• What is being asked:
Beginning with the line that holds "Task: Open the Sogou toolbox grid icon", copy each line exactly through the end of the entries, but leave the pictures out.

Material supplied: Begin

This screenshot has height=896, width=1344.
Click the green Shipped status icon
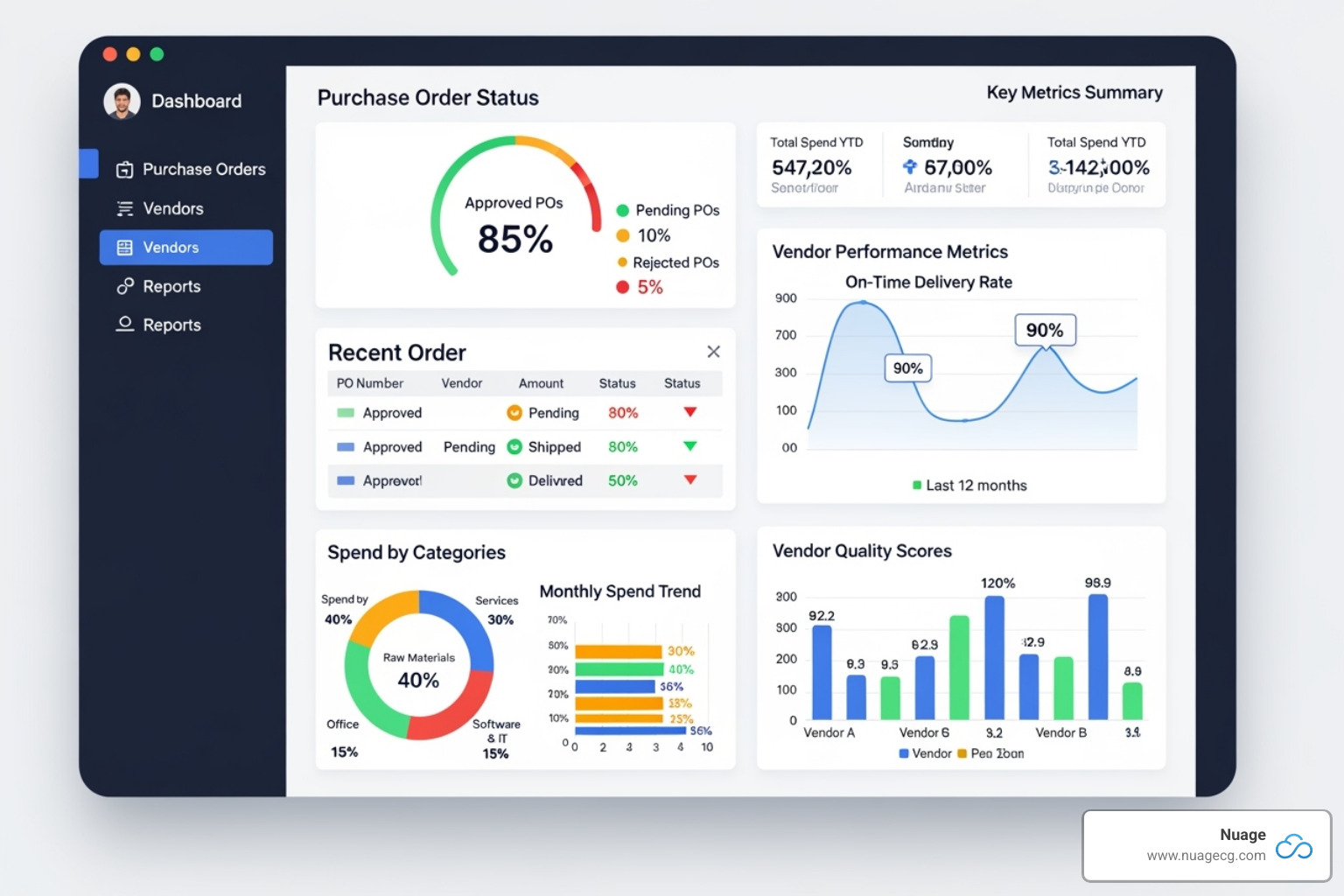coord(514,447)
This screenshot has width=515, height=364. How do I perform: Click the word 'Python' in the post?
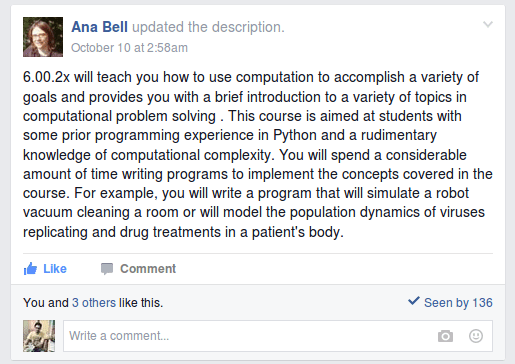[295, 136]
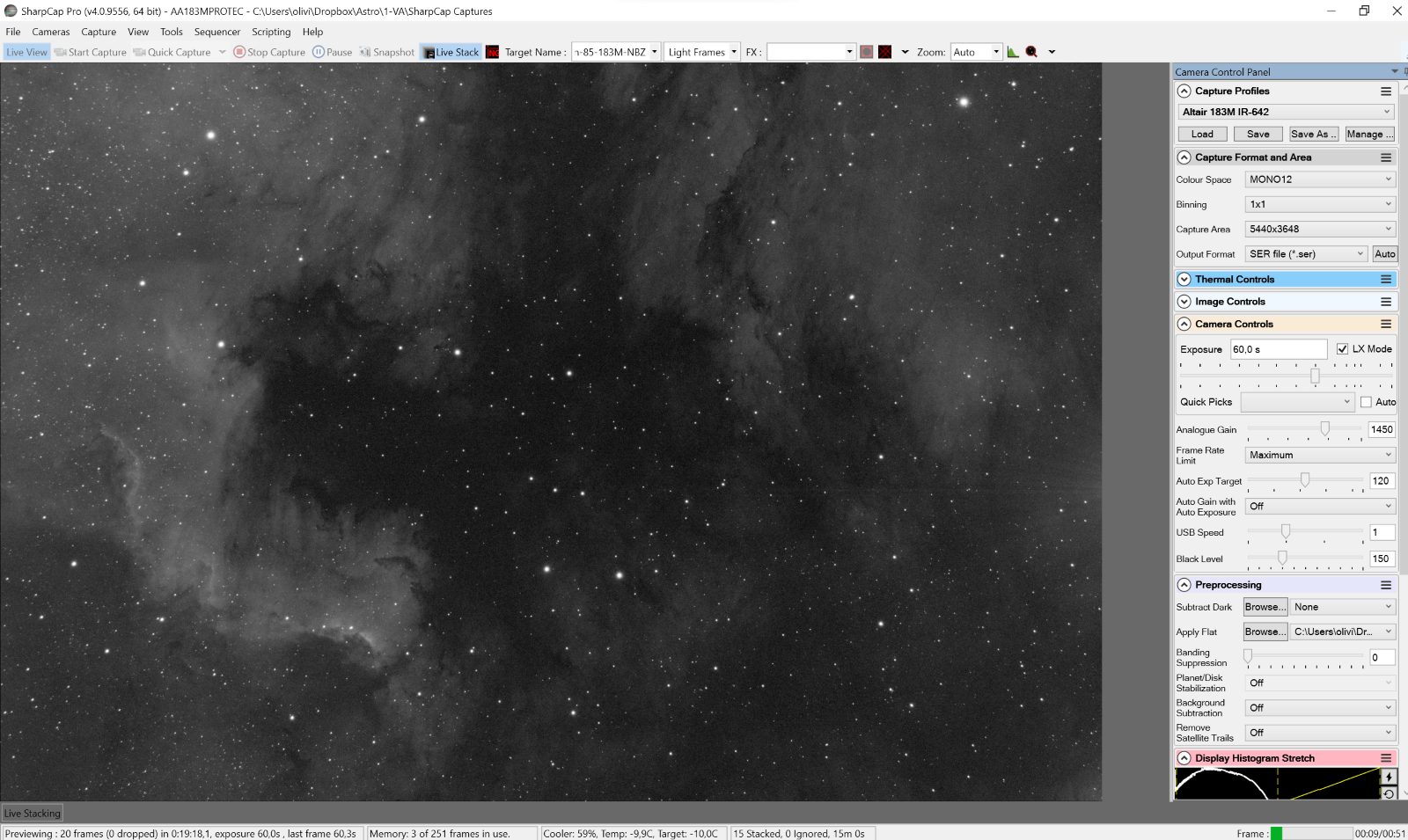Enable the Auto checkbox beside Quick Picks
Screen dimensions: 1408x840
1366,402
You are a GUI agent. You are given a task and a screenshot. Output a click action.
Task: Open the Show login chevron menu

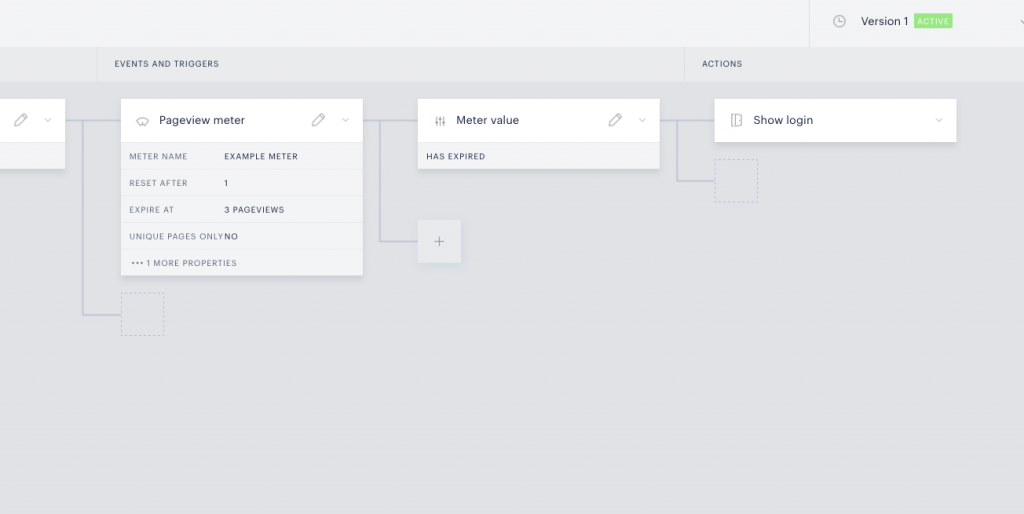939,120
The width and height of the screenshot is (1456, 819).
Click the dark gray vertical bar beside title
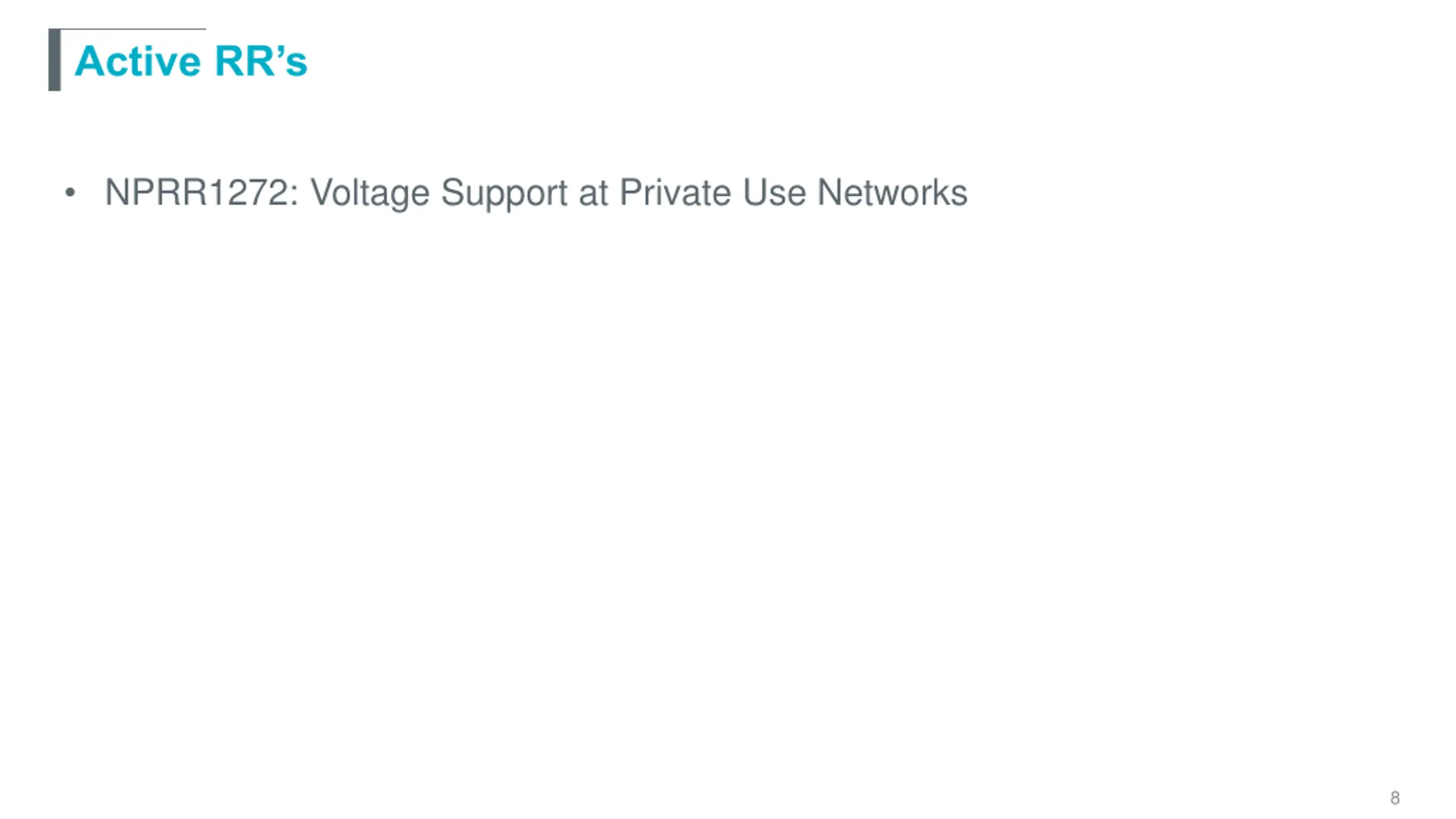coord(55,60)
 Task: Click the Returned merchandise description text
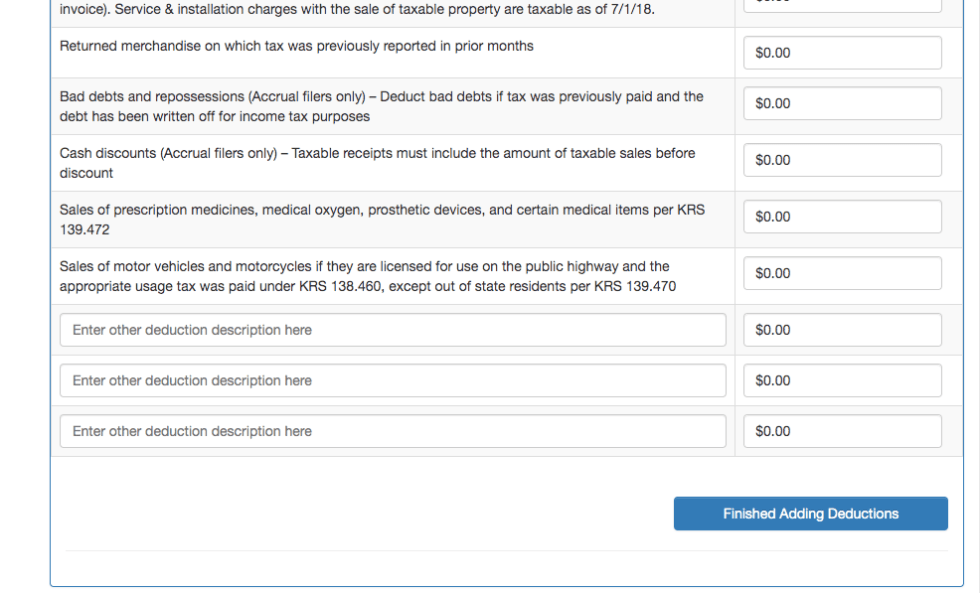pos(296,46)
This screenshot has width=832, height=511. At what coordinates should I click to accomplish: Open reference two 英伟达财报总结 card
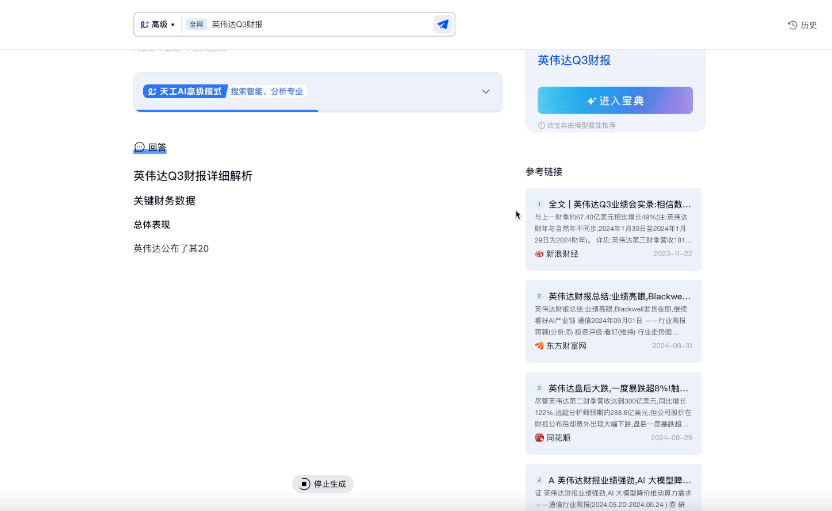613,322
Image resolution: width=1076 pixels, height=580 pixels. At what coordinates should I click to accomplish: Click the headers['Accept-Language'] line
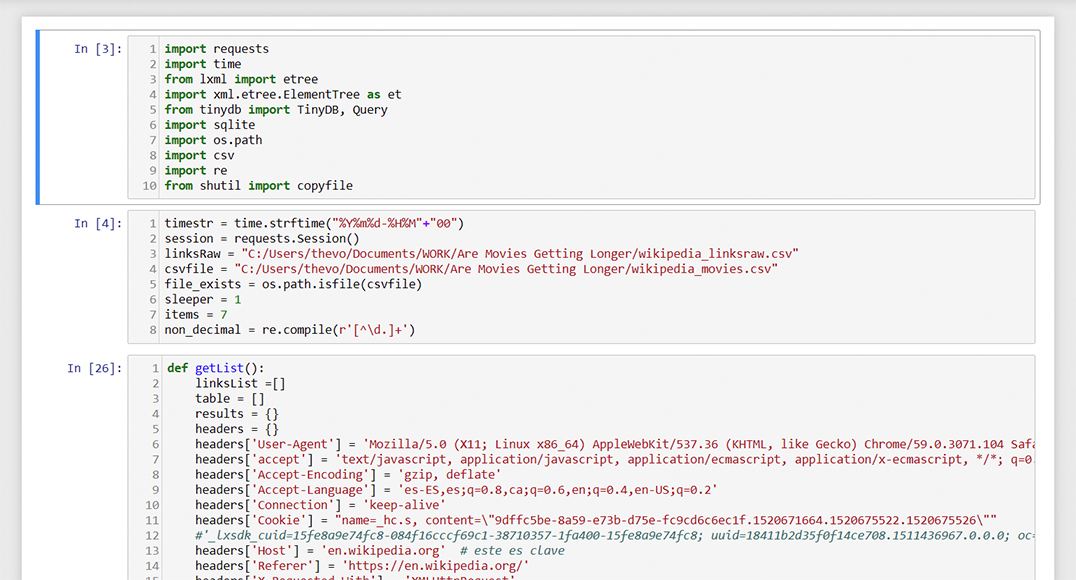(456, 490)
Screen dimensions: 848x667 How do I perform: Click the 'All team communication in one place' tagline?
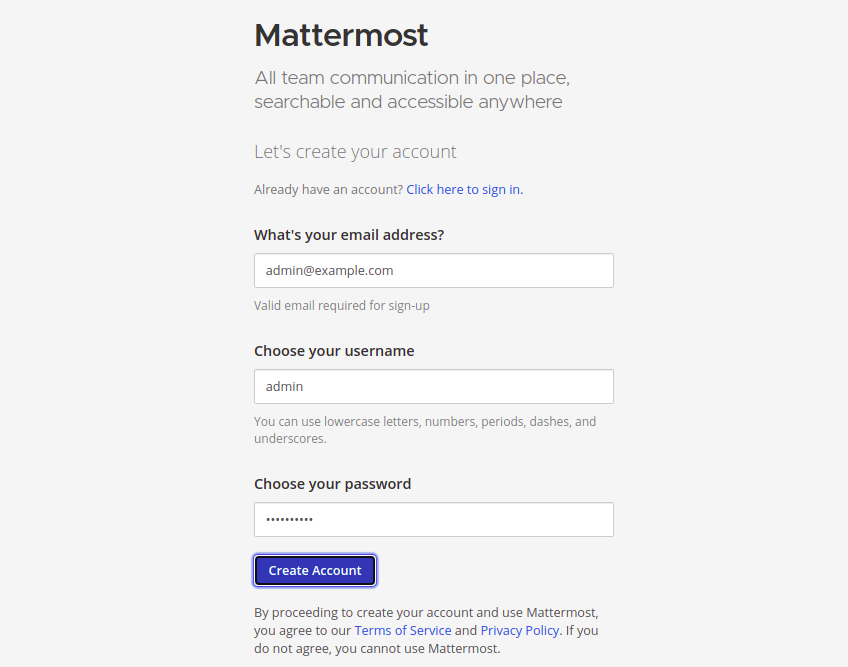(x=412, y=78)
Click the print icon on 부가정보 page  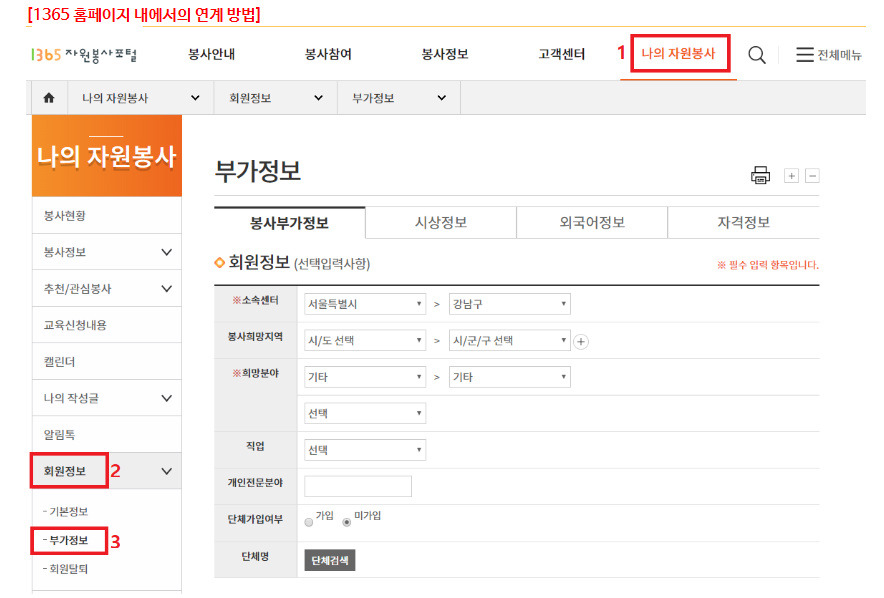pos(761,174)
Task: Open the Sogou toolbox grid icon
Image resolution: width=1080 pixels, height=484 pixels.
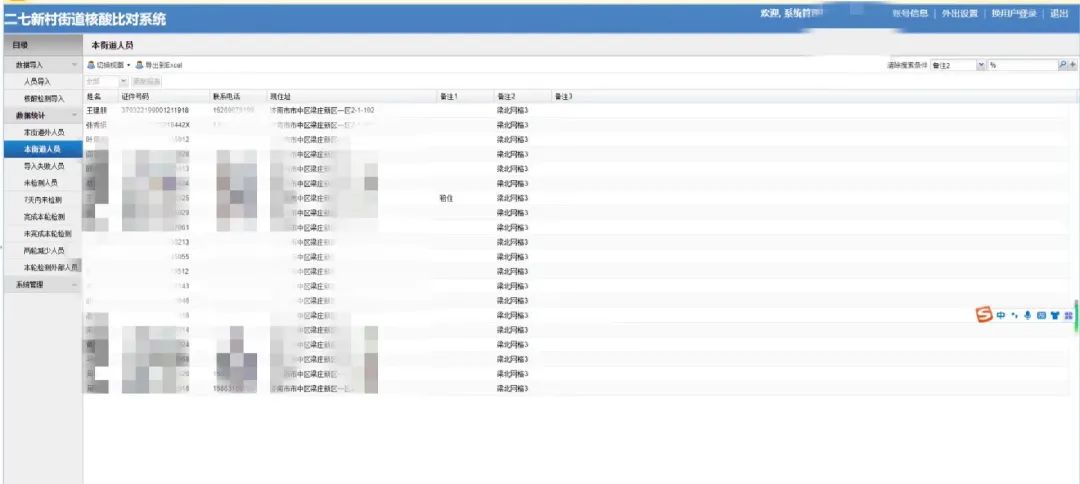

Material supplied: End

• Your response:
Task: Open the Sogou toolbox grid icon
Image resolution: width=1080 pixels, height=484 pixels.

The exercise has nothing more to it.